*What you should do*
Copy the lines word for word. Begin at the line that contains "Task: Open Карта in the sidebar" and end with the final line of the data.

*Records for the exercise*
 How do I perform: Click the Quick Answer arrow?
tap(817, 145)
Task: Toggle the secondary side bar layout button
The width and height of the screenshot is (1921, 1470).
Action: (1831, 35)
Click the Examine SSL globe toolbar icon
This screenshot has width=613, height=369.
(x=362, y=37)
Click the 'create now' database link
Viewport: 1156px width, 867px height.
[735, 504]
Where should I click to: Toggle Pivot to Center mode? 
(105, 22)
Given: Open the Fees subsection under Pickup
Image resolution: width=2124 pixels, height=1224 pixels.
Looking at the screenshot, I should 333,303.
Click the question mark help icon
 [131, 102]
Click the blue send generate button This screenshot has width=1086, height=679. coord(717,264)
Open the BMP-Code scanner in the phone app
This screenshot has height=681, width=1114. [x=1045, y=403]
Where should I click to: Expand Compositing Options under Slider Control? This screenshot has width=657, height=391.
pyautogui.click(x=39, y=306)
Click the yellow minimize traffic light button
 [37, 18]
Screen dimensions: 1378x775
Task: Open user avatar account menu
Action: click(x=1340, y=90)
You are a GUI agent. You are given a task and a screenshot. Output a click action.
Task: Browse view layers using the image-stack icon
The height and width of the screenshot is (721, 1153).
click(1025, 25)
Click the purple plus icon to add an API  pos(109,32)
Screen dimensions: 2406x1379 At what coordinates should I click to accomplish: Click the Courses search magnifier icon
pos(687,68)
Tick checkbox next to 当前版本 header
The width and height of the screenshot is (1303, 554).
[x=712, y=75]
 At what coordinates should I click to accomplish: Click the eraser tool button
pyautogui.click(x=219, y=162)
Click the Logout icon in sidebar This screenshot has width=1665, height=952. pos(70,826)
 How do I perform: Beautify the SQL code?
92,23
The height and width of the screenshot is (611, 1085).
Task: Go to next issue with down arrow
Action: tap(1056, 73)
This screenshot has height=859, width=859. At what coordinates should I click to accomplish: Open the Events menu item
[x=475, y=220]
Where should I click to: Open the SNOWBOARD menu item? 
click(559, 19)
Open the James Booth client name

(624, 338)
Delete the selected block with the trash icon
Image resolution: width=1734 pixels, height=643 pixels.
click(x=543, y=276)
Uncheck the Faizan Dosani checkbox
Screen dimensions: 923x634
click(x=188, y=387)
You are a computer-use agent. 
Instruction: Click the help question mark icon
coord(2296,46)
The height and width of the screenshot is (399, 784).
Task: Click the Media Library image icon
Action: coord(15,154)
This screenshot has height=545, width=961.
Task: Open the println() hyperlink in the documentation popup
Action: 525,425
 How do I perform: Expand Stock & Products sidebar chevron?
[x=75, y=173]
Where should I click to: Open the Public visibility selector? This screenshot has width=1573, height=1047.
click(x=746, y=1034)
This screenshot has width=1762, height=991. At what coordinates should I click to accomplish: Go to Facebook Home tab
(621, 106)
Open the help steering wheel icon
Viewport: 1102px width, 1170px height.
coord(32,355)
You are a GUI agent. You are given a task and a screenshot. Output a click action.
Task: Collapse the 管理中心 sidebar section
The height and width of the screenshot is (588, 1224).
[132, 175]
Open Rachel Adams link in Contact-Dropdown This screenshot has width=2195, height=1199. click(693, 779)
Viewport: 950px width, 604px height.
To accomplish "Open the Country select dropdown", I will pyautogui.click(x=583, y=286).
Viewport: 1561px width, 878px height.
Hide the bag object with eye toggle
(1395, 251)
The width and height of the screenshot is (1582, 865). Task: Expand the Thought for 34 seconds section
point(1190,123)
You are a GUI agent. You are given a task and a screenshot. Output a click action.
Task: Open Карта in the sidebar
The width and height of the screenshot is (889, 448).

*Answer box*
Task: Open Карта in the sidebar
The width and height of the screenshot is (889, 448).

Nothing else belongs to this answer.